● **EXERCICES À TRAITER**:
1. Indiquez par oui ou non si chaque affirmation concorde avec le texte sur le projet Sango Coin, en citant mot pour mot les termes du texte qui tranchent : (a) le bitcoin devait remplacer le franc CFA ; (b) la Cour constitutionnelle a annulé certaines dispositions du projet ; (c) des spécialistes s'étonnaient du manque d'encadrement légal du projet.
2. Reprenez le texte sur le projet Sango Coin à la suite de sa dernière phrase.

Lundi, la Cour constitutionnelle de République centrafricaine a enterré certaines dispositions du projet Sango Coin. Un coup dans l’aile pour le gouvernement qui va devoir revoir sa copie.
En avril dernier, la République centrafricaine annonçait l’adoption prochaine du bitcoin comme monnaie officielle — en plus du franc CFA — et qu’elle allait légaliser l’usage des cryptomonnaies. A défaut d’avoir perduré, ce nouveau système monétaire aura permis de lancer un grand débat en Afrique. Car quatre mois plus tard, et à peine deux mois après son lancement, le fameux projet Sango Coin est passé à la trappe, dans sa forme actuelle, après l’annulation de certaines dispositions par la Cour constitutionnelle centrafricaine.
A l’origine, le Président Faustin-Archange Touadera imaginait que, dans l’un des pays les plus pauvres d’Afrique, les cryptomonnaies allaient faciliter les investissements et le commerce transfrontalier. S’il parlait de « décision historique », le président centrafricain avaient brûlé les étapes, selon les spécialistes qui s’étonnaient du manque d’encadrement légal du projet.

● **DONNÉES BRUTES**:
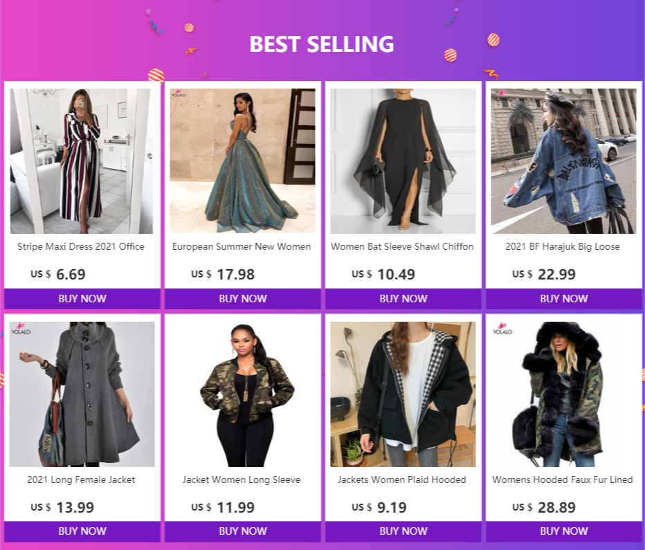
Task: Open the faux fur hooded parka image
Action: tap(563, 394)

● **RÉPONSES PAR EXERCICE**:
1.
(a) Non : « en plus du franc CFA ».
(b) Oui : « après l’annulation de certaines dispositions par la Cour constitutionnelle centrafricaine ».
(c) Oui : « selon les spécialistes qui s’étonnaient du manque d’encadrement légal du projet ».

2.
La République de Centrafrique (RCA) s’est rapidement mise les institutions financières continentales à dos. Dès l’annonce de Touadera, la Banque des Etats d’Afrique centrale (BEAC) avait jugé que celle-ci contrevenait aux « mœurs communautaires ». Mais le ministre centrafricain des télécommunications, Justin Gourna-Zacko, répondait que « le gouvernement n’a pas besoin de solliciter l’avis des institutions internationales bancaires pour utiliser la cryptomonnaie ». Il poursuit : « Nous avons travaillé avec les juristes et financiers qui nous ont dit qu’ils n’ont pas d’incompatibilité entre les textes internationaux et les nôtres ».
Ne pas dilapider les richesses nationales
Alors que le 25 juillet dernier, la RCA comptait mettre en vente 210 millions de « sango coin », le bitcoin national, la Banque des États de l’Afrique centrale (BEAC) avait obtenu, de la part de Bangui, le gel de sa décision, en attendant des négociations entre les institutions financières et le gouvernement centrafricain.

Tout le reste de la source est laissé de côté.